Since 1996, two light rail lines flanking North Dallas on the east have been constructed and well-received, and two more flank North Dallas on the west, in northwest Dallas. However, plans to build a commuter or light rail line through the North Dallas area along the "Cotton Belt" (the St. Louis Southwestern Railway) has met opposition from residents and local organizations.
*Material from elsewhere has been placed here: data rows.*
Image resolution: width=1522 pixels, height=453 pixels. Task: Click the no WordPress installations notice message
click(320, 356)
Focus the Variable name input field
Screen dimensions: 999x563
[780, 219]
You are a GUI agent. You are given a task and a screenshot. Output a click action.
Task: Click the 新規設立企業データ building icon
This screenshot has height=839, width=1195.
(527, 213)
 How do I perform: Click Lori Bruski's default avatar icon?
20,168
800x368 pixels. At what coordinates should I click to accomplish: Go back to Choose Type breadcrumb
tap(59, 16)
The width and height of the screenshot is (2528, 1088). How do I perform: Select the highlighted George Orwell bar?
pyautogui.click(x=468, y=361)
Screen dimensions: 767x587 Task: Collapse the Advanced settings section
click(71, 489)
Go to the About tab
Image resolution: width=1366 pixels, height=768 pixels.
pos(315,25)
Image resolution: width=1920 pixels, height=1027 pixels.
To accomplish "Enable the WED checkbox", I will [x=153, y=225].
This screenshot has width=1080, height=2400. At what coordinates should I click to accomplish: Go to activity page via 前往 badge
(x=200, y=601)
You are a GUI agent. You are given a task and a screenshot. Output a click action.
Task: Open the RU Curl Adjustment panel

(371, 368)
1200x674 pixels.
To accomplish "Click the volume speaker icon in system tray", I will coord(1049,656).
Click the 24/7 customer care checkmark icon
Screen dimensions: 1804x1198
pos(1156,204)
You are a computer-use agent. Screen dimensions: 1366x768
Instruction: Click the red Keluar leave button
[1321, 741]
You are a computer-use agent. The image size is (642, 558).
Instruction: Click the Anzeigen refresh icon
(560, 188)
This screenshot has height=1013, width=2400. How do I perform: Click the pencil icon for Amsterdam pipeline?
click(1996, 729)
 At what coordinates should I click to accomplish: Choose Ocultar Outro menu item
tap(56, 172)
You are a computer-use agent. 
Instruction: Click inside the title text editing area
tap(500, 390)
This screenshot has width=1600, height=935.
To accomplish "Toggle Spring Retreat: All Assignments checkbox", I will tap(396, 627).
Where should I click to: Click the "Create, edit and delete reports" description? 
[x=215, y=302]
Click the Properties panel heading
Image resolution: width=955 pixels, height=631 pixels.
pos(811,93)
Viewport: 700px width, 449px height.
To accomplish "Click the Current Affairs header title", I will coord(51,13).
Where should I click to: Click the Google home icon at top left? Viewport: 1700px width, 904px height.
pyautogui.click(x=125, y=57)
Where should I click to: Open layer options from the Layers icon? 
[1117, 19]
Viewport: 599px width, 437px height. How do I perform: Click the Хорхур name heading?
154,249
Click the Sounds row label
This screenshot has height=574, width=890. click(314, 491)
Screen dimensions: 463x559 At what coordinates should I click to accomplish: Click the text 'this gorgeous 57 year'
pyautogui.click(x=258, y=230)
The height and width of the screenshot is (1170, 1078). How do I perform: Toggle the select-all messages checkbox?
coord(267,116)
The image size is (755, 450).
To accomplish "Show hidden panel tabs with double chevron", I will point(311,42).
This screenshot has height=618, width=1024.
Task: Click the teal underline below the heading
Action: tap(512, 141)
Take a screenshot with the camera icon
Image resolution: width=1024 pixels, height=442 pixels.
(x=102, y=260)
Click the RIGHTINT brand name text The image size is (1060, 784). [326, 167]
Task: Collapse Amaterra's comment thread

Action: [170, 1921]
North Dallas' road network was developed according to the street hierarchy school of urban design. Roads in the area are separated into major limited-access highways, high-capacity principal arterial roads, mid-capacity minor arterial roads, mid-capacity collector roads, and minor streets. The most organized of these systems is North Dallas' modified grid plan of principal arterial roads, which runs on a standard N/S/E/W grid.

=== Highways ===

The routing of limited-access highways through North Dallas is based on the area's proximity to Dallas' downtown freeway loop, as Dallas' freeway system was built according to the hub-and-spoke paradigm. North Dallas' major north-south highways radiate out of the downtown freeway loop and cut through North Dallas at various angles.
- Interstate 35E runs northwest/southeast.
- Dallas North Tollway runs north/south.
- U.S. Highway 75 (Central Expressway) runs northeast/southwest.
Additionally, four separate beltways arc across North Dallas: in order from their proximity to downtown:
- Northwest Highway (Loop 12)
- Interstate 635
- Belt Line Road
- President George Bush Turnpike

=== Light rail ===
DART began operating its light rail lines in North Dallas in 1996: The Red Line connects North Dallas to Oak Cliff, south Dallas, downtown, Uptown, Richardson and Plano. The Blue Line connects North Dallas to south Dallas, downtown, Uptown, east Dallas, Lake Highlands, and Garland. The Green Line and Orange Line lines run just to the west of North Dallas in northwest Dallas. The two lines serve DFW Airport, Irving and Las Colinas, Carrollton, Farmers Branch, the Stemmons Corridor, Victory Park, downtown, Deep Ellum, Fair Park, south Dallas and Pleasant Grove. Lines and stations in North Dallas include:
 LBJ/Skillman station
 Lake Highlands station
 White Rock station

- and
 LBJ/Central station
 Forest Lane station
 Walnut Hill station
 Park Lane Station
 Lovers Lane station

=== Air ===
Dallas's Love Field Airport is located in North Dallas, near the Bluff View and Devonshire neighborhoods. The Dallas-Fort Worth Metroplex's major international airport, Dallas/Fort Worth International Airport, is located a short distance to the northwest. Additionally, Addison Airport, a general aviation airport, is located adjacent to North Dallas in Addison.